# URGENT: Looking for PulseJack JW0A1P01R driver



## KoosHopeloos (Nov 3, 2004)

L.S.,

This computer is a present and I need to have this finished by tomorrow -insert stress here- :sigh: 

I had to reinstall an oldie (well, three years), but to get to the internet I need to install the ethernetcard. And I do not have the driver of the PulseJack JW0A1P01R. On the site I only found a PDF-file (http://www.pulseeng.com/index.cfm?fuseaction=ProductFinder.Chart&CategoryID=2014), but no driver to download. Not on anywhere else on the web and WinXP Home does not recognize it by itself...

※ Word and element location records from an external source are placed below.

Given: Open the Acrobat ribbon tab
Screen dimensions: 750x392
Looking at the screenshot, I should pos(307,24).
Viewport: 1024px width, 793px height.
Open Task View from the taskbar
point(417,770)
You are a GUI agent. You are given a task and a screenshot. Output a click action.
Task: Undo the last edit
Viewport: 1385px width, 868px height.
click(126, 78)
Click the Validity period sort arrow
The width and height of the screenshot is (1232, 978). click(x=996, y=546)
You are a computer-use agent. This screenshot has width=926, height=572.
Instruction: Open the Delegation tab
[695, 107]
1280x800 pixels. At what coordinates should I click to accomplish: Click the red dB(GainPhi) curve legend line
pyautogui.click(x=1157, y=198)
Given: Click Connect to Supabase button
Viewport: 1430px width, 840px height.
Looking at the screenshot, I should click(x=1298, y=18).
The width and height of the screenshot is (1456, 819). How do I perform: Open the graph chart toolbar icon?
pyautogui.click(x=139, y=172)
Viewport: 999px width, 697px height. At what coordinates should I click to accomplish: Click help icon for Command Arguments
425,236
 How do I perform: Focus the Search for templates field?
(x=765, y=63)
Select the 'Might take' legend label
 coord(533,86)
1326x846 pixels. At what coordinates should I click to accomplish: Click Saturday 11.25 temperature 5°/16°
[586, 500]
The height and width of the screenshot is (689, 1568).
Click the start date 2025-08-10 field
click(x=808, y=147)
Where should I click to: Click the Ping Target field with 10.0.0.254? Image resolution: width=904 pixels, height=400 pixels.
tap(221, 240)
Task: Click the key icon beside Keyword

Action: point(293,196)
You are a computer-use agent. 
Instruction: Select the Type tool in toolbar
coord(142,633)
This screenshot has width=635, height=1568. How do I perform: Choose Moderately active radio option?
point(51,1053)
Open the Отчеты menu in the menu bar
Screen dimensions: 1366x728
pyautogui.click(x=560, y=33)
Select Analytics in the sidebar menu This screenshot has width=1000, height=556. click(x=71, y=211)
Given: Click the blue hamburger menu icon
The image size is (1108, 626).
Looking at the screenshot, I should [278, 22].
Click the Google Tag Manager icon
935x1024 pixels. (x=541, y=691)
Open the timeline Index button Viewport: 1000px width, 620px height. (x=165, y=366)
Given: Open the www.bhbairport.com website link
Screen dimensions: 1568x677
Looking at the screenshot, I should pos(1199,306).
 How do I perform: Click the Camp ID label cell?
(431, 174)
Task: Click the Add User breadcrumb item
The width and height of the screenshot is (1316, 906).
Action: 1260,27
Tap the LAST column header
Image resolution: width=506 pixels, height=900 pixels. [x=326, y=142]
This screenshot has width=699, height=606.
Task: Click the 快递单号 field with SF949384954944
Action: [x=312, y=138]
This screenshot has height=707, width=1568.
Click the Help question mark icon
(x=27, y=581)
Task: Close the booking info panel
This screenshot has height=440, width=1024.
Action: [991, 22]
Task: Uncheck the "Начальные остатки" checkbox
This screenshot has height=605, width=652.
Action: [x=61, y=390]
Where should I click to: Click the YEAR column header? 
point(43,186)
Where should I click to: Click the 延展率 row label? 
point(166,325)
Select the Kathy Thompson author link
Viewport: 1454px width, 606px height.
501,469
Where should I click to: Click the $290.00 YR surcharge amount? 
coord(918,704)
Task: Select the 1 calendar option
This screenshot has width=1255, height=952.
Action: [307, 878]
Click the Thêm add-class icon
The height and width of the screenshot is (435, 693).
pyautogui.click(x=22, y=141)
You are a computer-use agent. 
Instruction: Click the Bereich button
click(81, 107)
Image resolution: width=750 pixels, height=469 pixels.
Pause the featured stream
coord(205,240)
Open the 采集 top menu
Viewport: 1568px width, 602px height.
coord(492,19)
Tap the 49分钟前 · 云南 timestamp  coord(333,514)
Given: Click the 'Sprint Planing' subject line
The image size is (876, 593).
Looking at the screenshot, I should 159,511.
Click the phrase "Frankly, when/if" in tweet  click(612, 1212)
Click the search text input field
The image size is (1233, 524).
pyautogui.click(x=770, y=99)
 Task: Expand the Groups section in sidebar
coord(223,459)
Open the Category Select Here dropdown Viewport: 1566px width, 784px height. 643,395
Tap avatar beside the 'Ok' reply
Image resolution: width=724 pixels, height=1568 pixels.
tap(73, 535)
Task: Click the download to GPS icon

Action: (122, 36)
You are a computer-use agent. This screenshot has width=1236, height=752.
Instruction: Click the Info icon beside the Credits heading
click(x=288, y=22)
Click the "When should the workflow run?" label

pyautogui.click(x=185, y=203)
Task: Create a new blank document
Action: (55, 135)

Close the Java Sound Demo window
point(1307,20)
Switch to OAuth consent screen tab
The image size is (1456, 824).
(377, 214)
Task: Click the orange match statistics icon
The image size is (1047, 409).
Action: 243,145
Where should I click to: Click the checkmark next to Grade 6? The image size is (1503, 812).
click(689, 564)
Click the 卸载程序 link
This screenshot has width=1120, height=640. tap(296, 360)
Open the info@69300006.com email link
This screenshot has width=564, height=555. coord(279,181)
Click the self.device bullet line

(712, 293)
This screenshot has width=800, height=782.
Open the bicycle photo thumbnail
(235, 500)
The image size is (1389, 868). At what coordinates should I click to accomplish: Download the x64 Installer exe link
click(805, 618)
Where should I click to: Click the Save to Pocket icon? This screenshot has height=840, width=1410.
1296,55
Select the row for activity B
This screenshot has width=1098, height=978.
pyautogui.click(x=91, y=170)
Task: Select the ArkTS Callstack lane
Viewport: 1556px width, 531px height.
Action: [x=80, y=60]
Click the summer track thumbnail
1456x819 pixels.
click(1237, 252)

Any clue how to solve this?

Thanks a lot, KoosHopeloos


----------



## dai (Jul 2, 2004)

the driver looks like it comes from whoever they supply the basic cards to
see if there are any other names on the card or serial no.


----------



## KoosHopeloos (Nov 3, 2004)

@ dai: Thanks for the reply. 

I found out that all the drivers I needed, are supplied by the motherboard manufacturer... What opening the 'box' can do for you!

Greetz, KoosHopeloos

@ MOD: Thread can be closed, it is solved!


----------



## mystways777 (Aug 27, 2007)

Can you please tell me the maker of the motherboard and possibly the model number that carried the Pulsejack that you were trying to find the driver for?? Or better yet send me the link? I am also trying to find the driver for the pulsejack jw0a1p01r but i do not know the original motherboard it was on. I cant find that info anywhere. I realise you solved your problem a year ago but PLEASE help!!!


----------



## dai (Jul 2, 2004)

you can find your m/b by using this
http://www.cpuid.com/pcwizard.php


----------